One of the few authors to use paleolinguistics, he is deemed as one of the leading proponents of the Indigenous Aryans (Out of India fringe theory). The theory has been rejected by the scholarly community and is not deemed as a serious competitor to the Kurgan hypothesis, except by some authors in India.

Hindutva and Islamophobia
Elst was an editor of the New Right Flemish nationalist journal Teksten, Kommentaren en Studies from 1992 to 1995, focusing on criticism of Islam and had associations with Vlaams Blok, a Flemish nationalist far-right political party. He has also been a regular contributor to The Brussels Journal, a controversial conservative blog. 

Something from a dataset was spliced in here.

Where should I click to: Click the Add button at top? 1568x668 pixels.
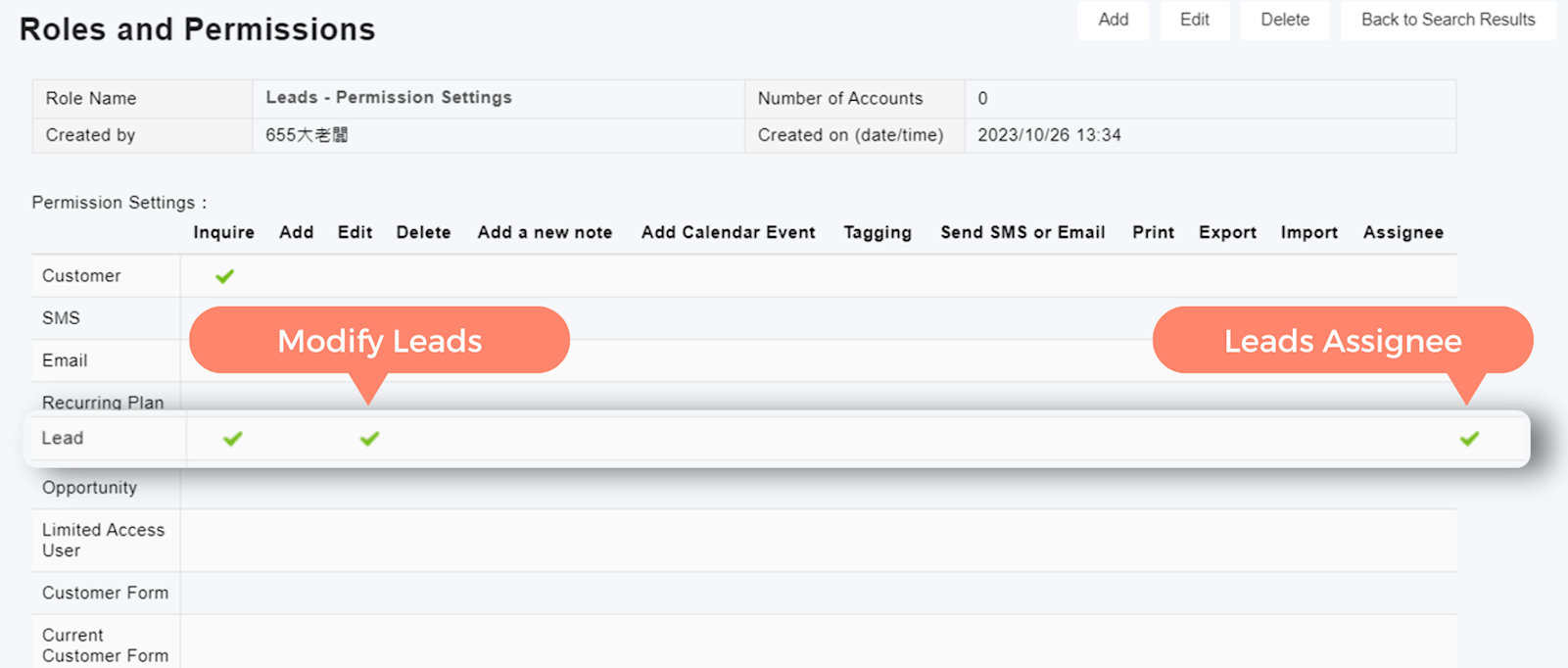point(1113,20)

In Ram Janmabhoomi vs Babri Masjid, Elst makes the case for the birthplace of Rama, the Hindu god/king to correspond with the site of Babri Masjid and concurrently portrays Islam as a fanatic bigoted faith. The book was published by Voice of India, a publication house that is self-describedly devoted to furthering the Hindu nationalist cause and had attracted immense criticism for publishing anti-Muslim literature in abundance. It was though praised by L. K. Advani, former deputy Prime Minister of India, who commanded an important role in the demolition of the said masjid. In Ayodhya and After (1991), Elst was even more explicit in the support of the demolition and termed it an exercise in national integration which provided "an invitation to the Muslim Indians to reintegrate themselves into the society and culture from which their ancestors were cut off by fanatical rulers and their thought police, the theologians". In another interview, Elst went on to claim that it was a justified act of revenge which enforced fears of Hindu repercussion, thus curtailing Muslim violence. He though has retrospectively rejected the use of violent force in the demolition of the temple and has urged the Muslims to contend with the construction of a peace monument.

An intellectual heir of the school of thought championed by Ram Swarup and Sita Ram Goel— the founders of the Voice of India, who were themselves highly critical of both Christianity and Islam—Elst is a prominent author of the house and adopts their hard-line stance against the two religions in his book. Elst argues that there existed an universal spirituality among all the races and faiths, prior to the introduction of "Semitic" faiths which corrupted it. In Decolonizing the Hindu Mind, he contends that the "need for 'reviving' Hinduism spring from the fact that the said hostile ideologies (mostly Islam) have managed to eliminate Hinduism physically in certain geographical parts and social segments of India, and also (mostly the Western ideologies) to neutralize the Hindu spirit among many nominal Hindus."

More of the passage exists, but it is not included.